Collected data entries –
□ □ □ □ □

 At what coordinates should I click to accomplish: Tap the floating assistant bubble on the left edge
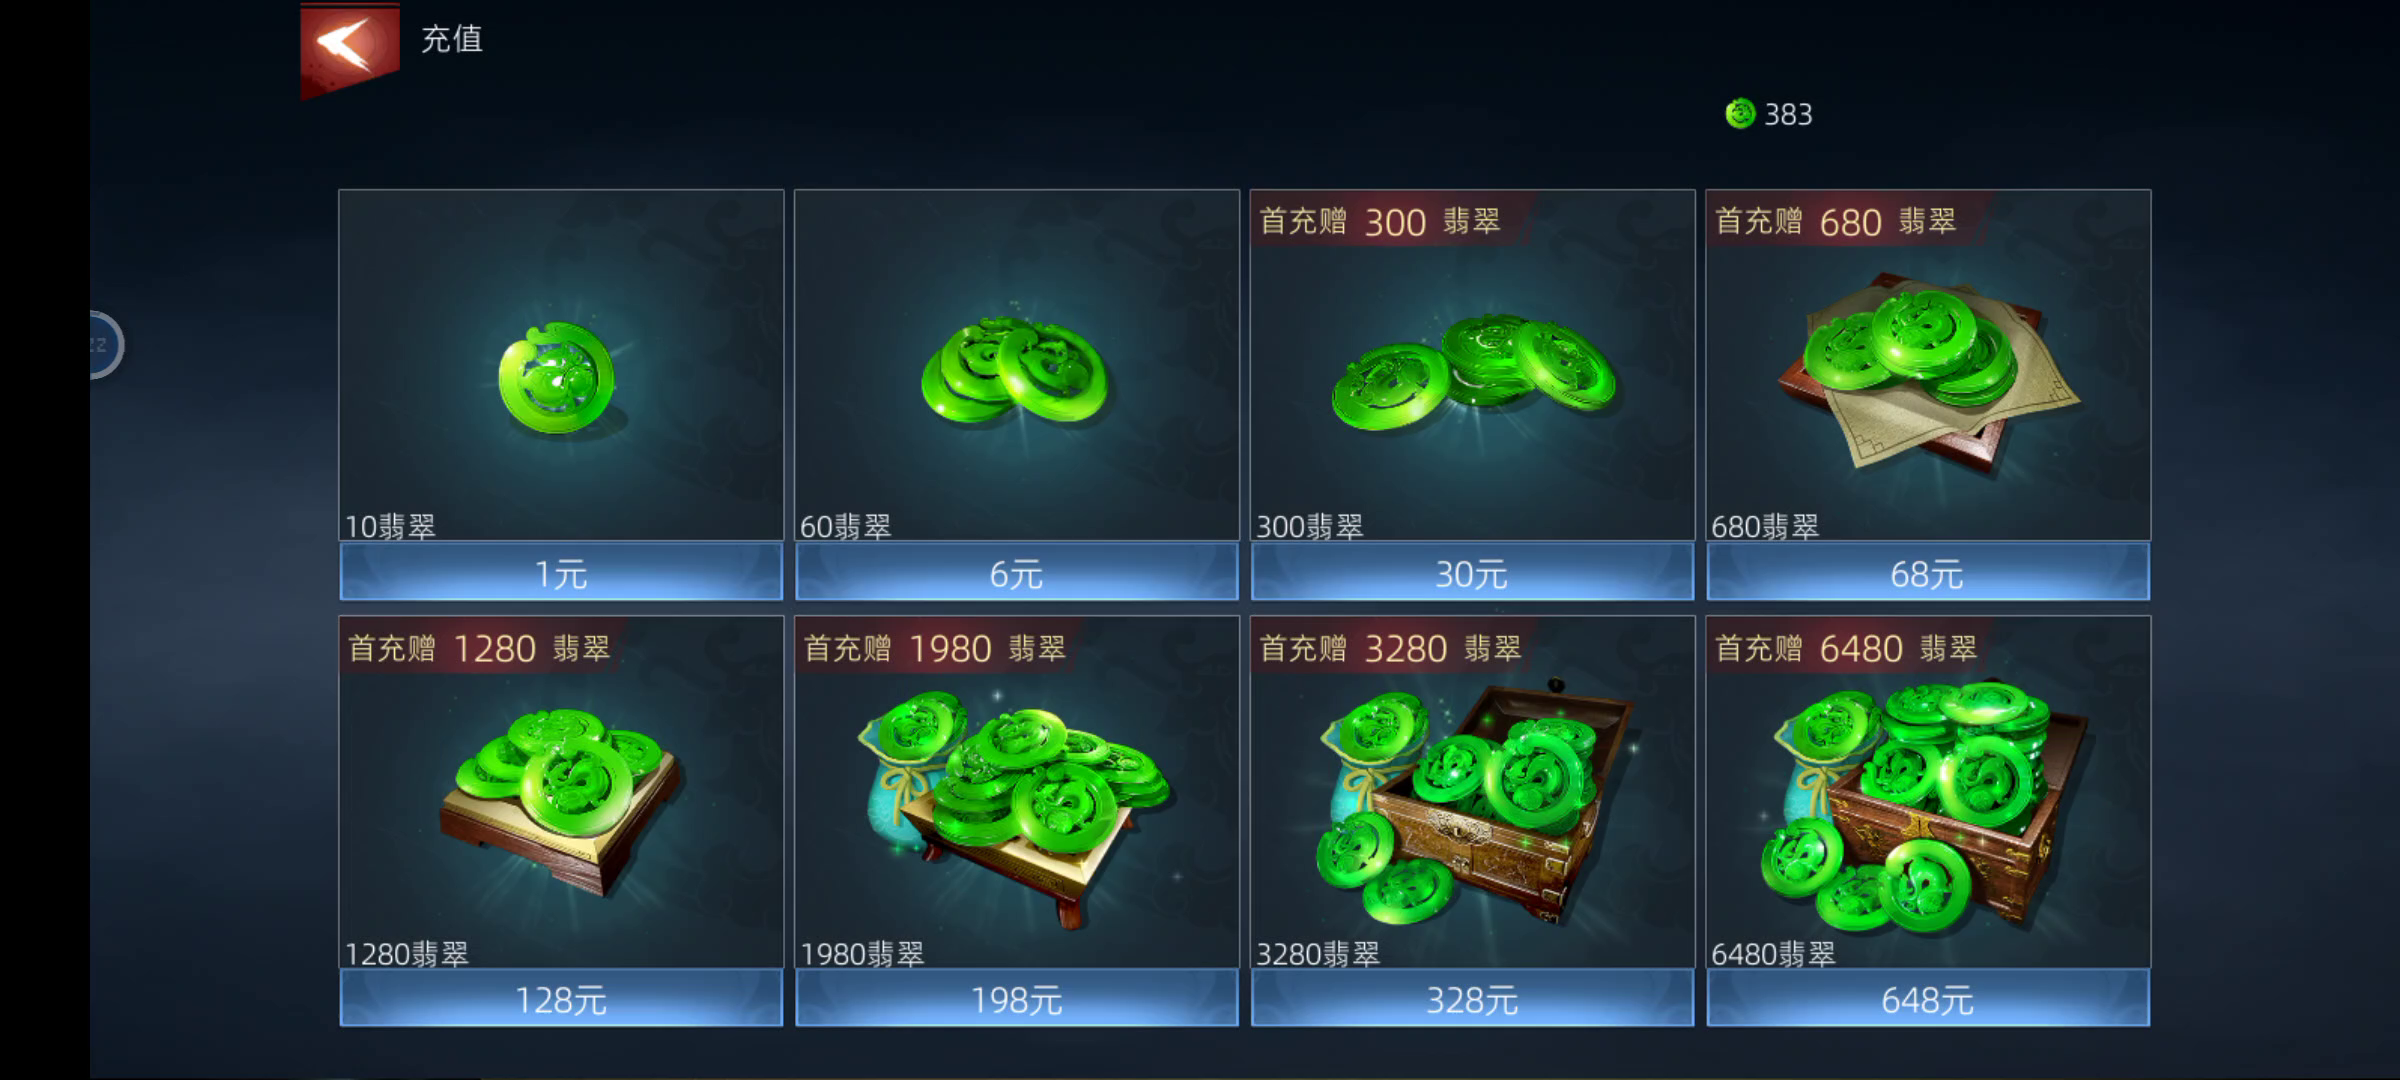(x=104, y=345)
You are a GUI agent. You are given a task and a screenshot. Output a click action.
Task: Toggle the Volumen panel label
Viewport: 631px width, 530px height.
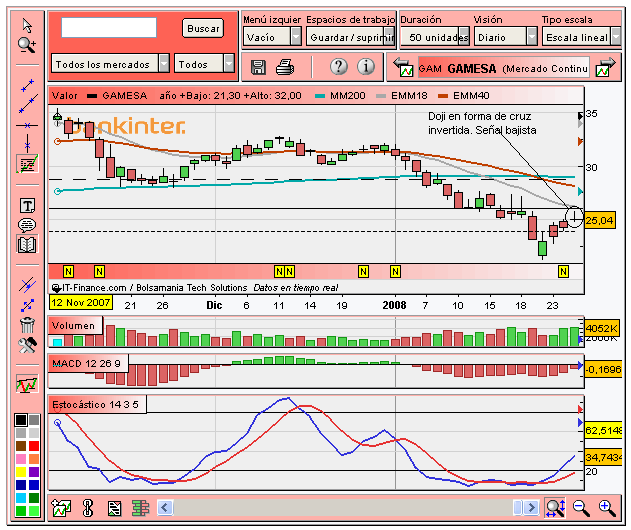point(75,325)
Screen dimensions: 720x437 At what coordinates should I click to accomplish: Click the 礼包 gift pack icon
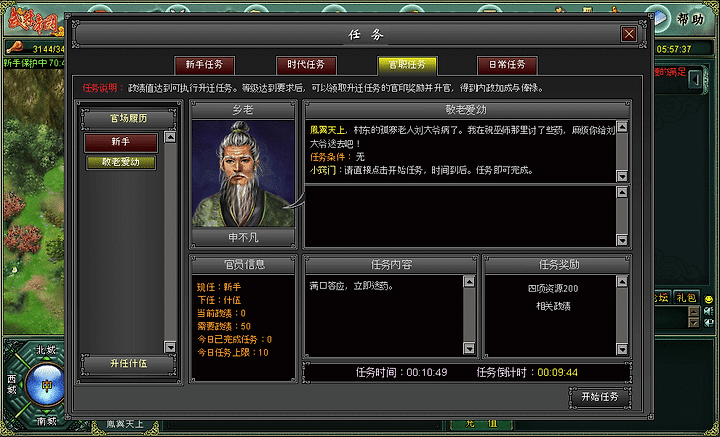pyautogui.click(x=686, y=297)
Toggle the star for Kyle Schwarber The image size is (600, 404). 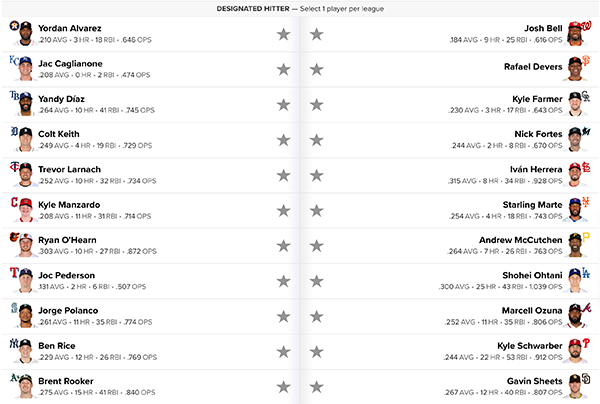(x=316, y=352)
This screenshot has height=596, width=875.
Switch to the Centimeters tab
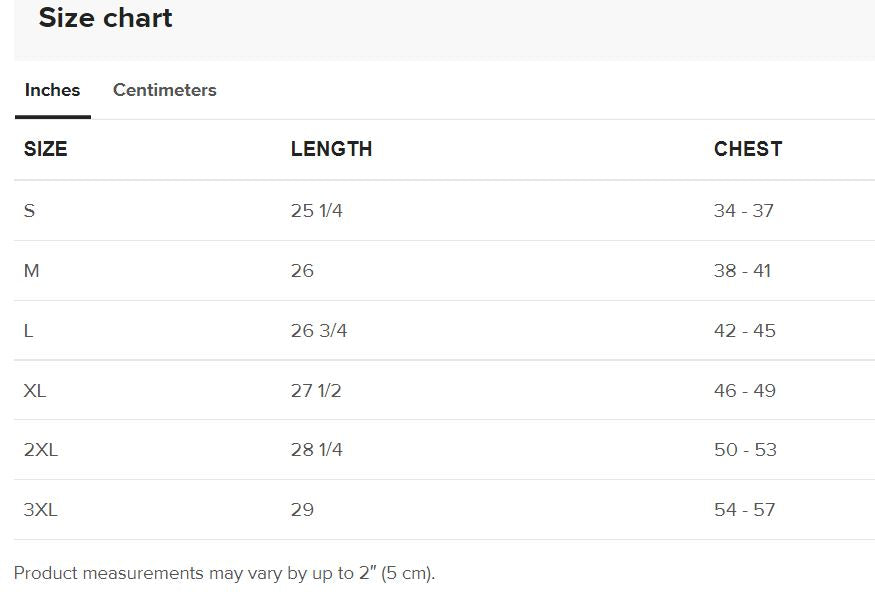[x=164, y=90]
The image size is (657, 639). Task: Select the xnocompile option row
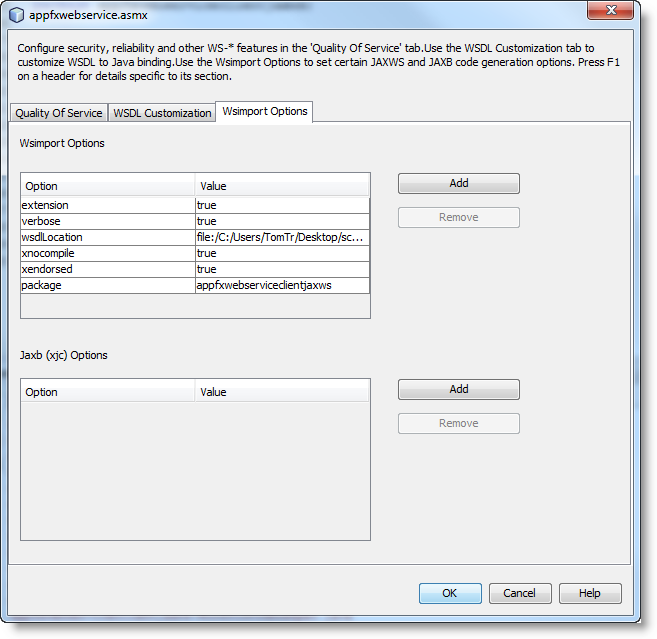(107, 253)
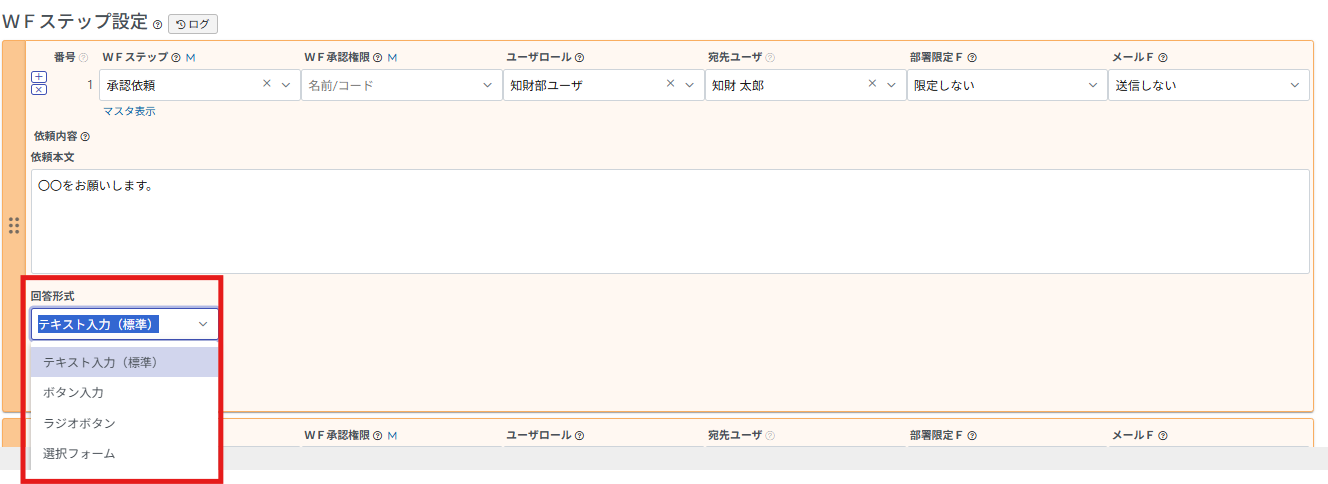The image size is (1328, 484).
Task: Clear the 知財 太郎 user with its X icon
Action: 873,85
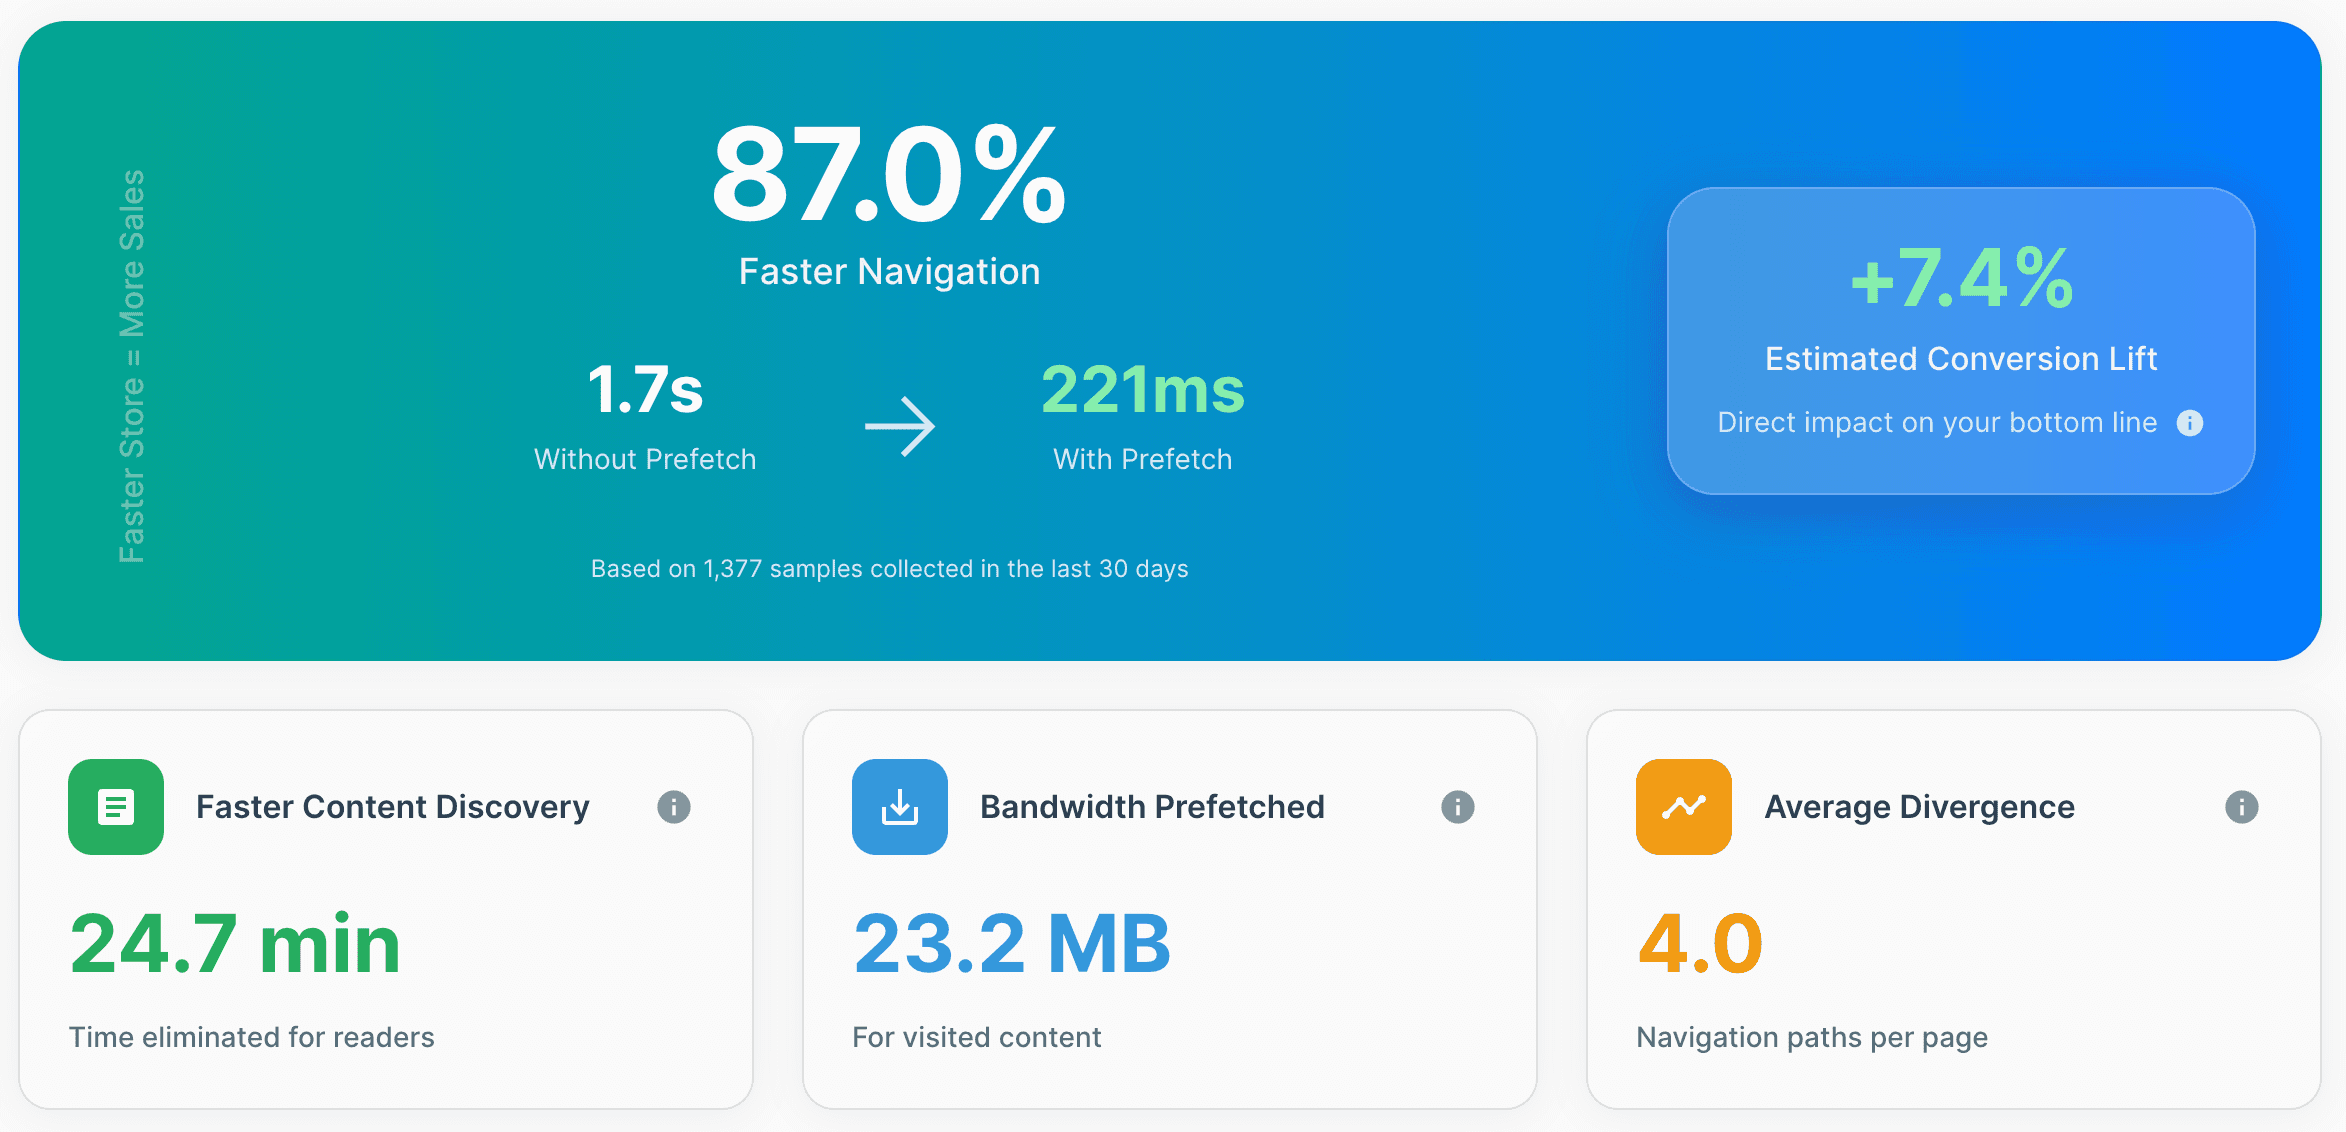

□ □ □ □ □

REQUIRED WORK – Bring together each line above where the string "screenshot" turns up.

WRITTEN RESPONSE –
You are a GUI agent. You are given a task and a screenshot. Output a click action.
This screenshot has height=596, width=875.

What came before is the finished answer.